After how many injections will you classify DME non-respondent to anti-VEGF? Again, what we usually do is at least two or so we inject, otherwise we shift to a steroid and that’s how we do it. But there are theoretically many criterias. People give six also and then say that after six if it’s not responding then do it. But I think if – today if I inject two and it has not worked, I would switch to another agent or a steroid or something else.
In a case of TRD once you’ve relieved and settled the retina, is it compulsory to use tamponade? Not always. As I said if it’s a milder – if the retina looks pretty much flat and you’ve done a good PRP, I don’t think you need to put any tamponade except air. I switched to air, but that’s about it. But if I feel that the – it’s not ironed well and there are falls or there is a residual traction with the stump that I cut, but there is still a little bit of redundancy then I would put in those cases.

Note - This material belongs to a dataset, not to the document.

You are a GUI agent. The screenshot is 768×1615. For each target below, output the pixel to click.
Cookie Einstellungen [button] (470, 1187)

Would you leave the silicone oil more than three months in front of a bilateral with an important – more than three months in front of a bilateral to actually detachment with an important visual element? Well, you can. If the patient is on follow-up and he’s doing fine with the oil, you can. But typically for a tractional detachment when you put oil unlike a PVR case, you can remove it much faster. You can remove in these diabetics even after one a half, two months, because there is a very good PRP which is already there protecting you from any detachments. And also so that’s totally up to your follow-up and what you feel about the patient.

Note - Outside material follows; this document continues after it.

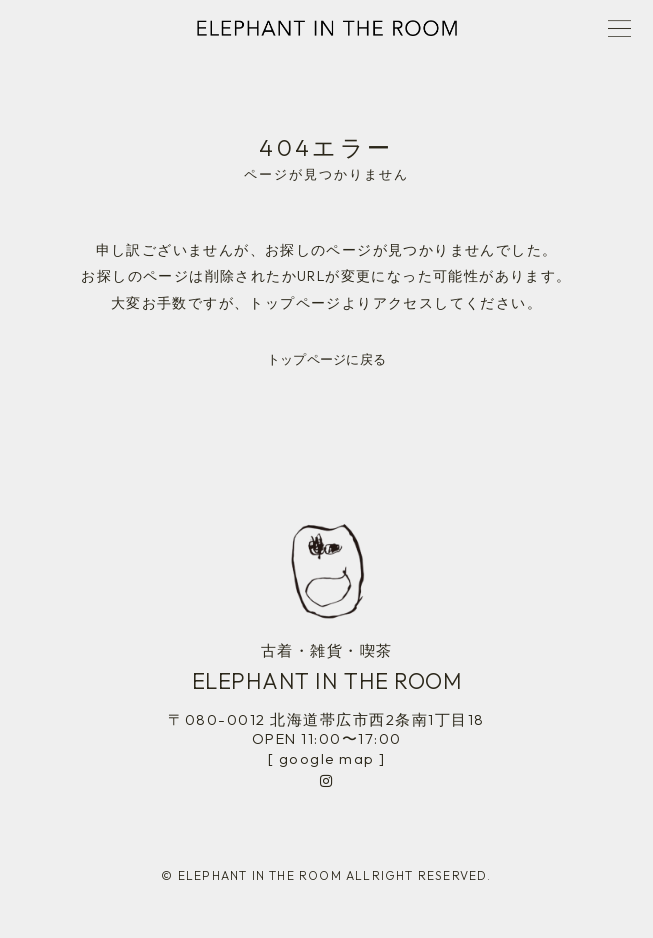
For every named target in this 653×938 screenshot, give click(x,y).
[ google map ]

Apart from diluted kenacort, any other diet that you might prefer? No, we use the triamcinolone, that’s the best – cheapest, most easily available and the best. When and how would cryo help to aid in surgical treatment of advanced diabetic disease and secondly PDR? Well, cryo was used in the indications that I showed you that especially for rebleeds or even for the first time surgeries, if you feel that you are unable to see some part of the periphery with your regular visualization or for maybe there is some sort of capsulorhexis issues and phimosis and you don’t have a peripheral view. The cryo may be more effective than instead of laser to help. So you can definitely use cryo to do a peripheral ablation in any situation like that.

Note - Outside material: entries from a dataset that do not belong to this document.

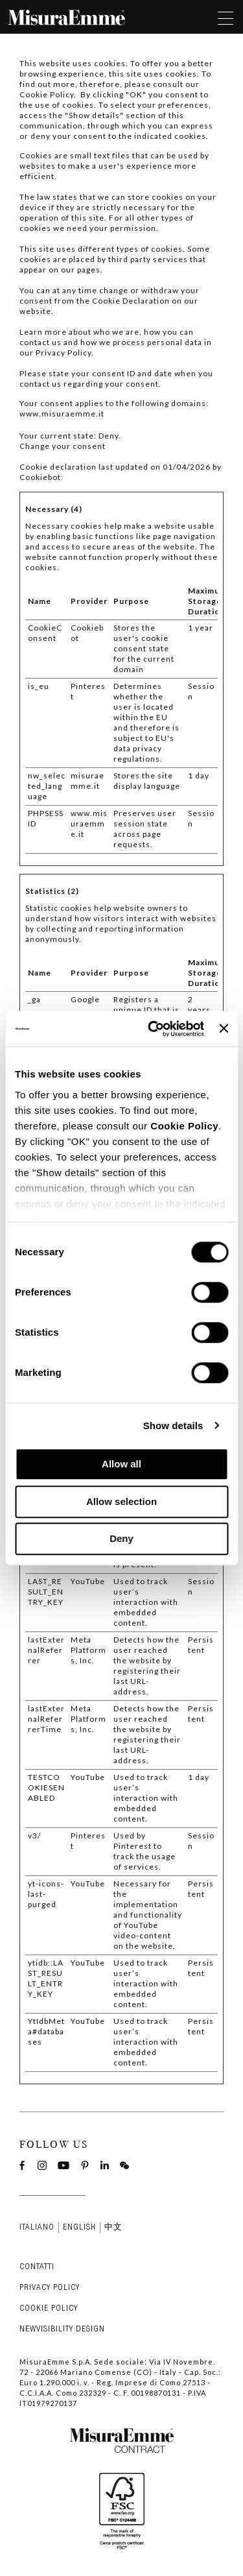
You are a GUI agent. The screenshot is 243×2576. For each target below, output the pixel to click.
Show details (173, 1425)
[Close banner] (223, 1028)
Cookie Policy (184, 1125)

After treating a patient if sugar level is controlled, what will happen to the patient’s retina, especially the area that was affected? Will be affected again? Yes, of course. Diabetes is a lifelong condition and sugar control is not a transient effect. It’s a constant daily process and these effects can keep coming back. So you have to tell the patient that they have to keep it under control as much as possible.
Hope all of you remain safe and sound and hope to see you in-person very soon in the near future. Thank you very much.